Buying from a Builder - The Price of the Home

I wanted to share a post a saw, with my response below. Home buyers usually want to get a "deal".  Buyers look at resales homes and make offers, usually 5-10% below the listed price, if not more.  Then the negotiate  from there.  However, it is a totally different experience when you have a home built.  Read below, and let me know if you think my response was correct!

The Mrs and I put an offer down on a "to be built" house with a builder yesterday... They countered with our asking price, $3k in nonrefundable option money, said we needed to drop $5k worth of upgrades we requested, and said we would have to sign something saying that if the completed home was appraised for less than the sale price, we would pay the difference up front in full along with our down payment and closing costs...

Of course we countered back, but I'm just curious if this kind of thing is normal...

I own a mortgage company and have primarily worked with builders over the past 8 years, so I'll try to tell you what I see happening here.

Usually, builders have set prices on the houses they build.  They know the comparables and the value that can be obtained. Builders in this area ask that the upgrades be paid upfront , and not added to the price of the home.  Again, your house, your choices.  Plus, all appraisers look at upgrades differently.  I once had a VA appraiser give $0 value for the following upgrades:  $8,000 worth of backyard landscaping including grass & irrigation system, numerous plants & trees, and a stone walkway, $5,000 for plantation shutters throughout the house (instead of one each metal blinds), and $3,000 for high end stainless steel appliances.  The builder looks at it like this, if he builds you a $250,000 home, you add $15,000 worth of upgrades, and the house appraises for $250,000, then it is your problem, not his.  The reason,  because this is a condition of your loan/financing.  Since you can't pay cash, then this is your problem.  If you could pay cash, then this would be a non-issue. 

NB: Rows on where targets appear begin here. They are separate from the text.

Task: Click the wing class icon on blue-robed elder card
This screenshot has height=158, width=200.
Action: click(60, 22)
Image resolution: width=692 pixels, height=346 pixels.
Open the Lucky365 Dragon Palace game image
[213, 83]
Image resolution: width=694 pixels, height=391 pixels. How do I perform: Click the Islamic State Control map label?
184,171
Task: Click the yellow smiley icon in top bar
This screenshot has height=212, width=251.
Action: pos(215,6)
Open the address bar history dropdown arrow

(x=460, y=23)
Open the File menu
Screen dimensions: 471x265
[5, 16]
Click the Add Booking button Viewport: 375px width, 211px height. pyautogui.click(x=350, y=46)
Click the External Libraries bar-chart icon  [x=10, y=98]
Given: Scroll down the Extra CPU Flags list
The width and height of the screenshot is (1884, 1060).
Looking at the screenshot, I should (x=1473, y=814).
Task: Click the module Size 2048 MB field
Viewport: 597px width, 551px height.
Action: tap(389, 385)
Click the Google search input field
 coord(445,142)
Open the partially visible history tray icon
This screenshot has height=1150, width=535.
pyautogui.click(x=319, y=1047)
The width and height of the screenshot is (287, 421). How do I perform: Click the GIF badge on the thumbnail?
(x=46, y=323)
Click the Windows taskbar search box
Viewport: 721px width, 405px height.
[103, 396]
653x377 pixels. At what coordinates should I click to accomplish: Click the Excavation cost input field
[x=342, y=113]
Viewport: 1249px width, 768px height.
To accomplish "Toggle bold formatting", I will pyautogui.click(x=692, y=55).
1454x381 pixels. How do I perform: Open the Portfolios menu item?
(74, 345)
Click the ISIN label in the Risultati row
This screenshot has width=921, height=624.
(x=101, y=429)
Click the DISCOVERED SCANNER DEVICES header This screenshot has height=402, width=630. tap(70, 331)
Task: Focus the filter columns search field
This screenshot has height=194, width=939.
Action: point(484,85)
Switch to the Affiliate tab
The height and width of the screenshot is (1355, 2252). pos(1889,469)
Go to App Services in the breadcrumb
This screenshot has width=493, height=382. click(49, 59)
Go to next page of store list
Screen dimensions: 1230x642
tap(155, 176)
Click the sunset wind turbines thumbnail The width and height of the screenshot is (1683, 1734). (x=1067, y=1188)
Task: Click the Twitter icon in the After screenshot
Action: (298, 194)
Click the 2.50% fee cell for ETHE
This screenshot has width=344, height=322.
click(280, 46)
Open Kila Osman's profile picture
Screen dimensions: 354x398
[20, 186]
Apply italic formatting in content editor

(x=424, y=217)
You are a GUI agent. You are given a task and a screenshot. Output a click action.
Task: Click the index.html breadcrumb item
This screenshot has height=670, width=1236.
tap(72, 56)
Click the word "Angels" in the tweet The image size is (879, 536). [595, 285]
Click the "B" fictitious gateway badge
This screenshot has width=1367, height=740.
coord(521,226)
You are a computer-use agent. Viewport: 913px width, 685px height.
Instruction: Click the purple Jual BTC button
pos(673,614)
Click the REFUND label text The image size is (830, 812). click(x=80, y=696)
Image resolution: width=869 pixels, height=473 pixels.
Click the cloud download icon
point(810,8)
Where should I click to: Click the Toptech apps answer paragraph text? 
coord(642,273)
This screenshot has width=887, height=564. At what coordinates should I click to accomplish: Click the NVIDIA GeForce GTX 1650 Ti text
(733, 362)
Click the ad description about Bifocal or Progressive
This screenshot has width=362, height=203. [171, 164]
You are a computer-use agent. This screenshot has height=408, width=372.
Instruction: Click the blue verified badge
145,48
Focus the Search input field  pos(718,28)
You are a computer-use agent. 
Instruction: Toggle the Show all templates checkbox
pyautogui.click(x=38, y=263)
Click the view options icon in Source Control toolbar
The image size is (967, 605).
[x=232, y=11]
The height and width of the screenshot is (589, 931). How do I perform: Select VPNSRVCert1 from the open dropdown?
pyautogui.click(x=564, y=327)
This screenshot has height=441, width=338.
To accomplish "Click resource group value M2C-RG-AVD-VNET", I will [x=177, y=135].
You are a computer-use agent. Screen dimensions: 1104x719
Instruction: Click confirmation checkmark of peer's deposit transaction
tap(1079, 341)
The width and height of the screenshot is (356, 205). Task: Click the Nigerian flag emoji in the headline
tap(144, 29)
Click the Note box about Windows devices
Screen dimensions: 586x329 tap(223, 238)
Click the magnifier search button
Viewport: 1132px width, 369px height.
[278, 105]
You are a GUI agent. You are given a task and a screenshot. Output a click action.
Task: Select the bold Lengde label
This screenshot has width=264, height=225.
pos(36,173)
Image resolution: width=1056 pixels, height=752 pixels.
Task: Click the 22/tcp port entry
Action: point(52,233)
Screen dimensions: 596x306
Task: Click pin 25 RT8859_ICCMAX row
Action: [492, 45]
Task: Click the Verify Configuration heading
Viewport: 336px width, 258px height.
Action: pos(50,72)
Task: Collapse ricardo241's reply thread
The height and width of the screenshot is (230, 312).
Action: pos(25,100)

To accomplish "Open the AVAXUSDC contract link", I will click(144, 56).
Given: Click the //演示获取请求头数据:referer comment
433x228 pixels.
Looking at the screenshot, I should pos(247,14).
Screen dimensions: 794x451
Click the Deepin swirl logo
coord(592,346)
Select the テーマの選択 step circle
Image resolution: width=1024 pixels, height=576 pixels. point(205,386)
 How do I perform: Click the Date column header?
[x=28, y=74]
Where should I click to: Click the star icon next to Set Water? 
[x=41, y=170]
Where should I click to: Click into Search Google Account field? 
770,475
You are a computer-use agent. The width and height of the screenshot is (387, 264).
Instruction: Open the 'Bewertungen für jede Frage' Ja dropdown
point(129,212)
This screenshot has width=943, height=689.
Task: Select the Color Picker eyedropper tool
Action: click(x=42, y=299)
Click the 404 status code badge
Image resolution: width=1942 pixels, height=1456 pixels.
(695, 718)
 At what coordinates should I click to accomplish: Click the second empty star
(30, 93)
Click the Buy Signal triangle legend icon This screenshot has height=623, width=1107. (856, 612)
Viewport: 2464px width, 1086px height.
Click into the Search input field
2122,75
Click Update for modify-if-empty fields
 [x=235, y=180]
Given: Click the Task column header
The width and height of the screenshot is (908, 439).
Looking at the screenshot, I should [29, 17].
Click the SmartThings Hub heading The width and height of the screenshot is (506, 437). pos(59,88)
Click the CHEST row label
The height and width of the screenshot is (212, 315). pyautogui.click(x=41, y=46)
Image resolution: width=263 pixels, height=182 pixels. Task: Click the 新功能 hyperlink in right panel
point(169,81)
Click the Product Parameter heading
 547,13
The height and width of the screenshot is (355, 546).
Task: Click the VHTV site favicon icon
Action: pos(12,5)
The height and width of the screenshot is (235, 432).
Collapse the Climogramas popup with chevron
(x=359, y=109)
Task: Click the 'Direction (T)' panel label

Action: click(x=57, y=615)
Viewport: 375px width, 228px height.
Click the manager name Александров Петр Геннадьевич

Nonrefundable option money, or earnest money, is standard when the house is being built "for you".  If you back out, the builder will be able to resell the home, but not the next day.  They have to pay the subcontractors when the work is done, not when the house sells.  The builder probably has a loan on the land, etc, and would have extra expenses if you back out.  Plus, if someone else buys the house, they may not like the colors you chose, etc, so there would be repainting, etc.  All those expenses add up.

If you are doing and FHA or a VA loan, there is a disclosure that says if the house does not appraise, then you don't have to buy it and you get your earnest money back.  If it's a conventional loan, then it is understood that you will pay the difference, because conventional loans have no such disclosure.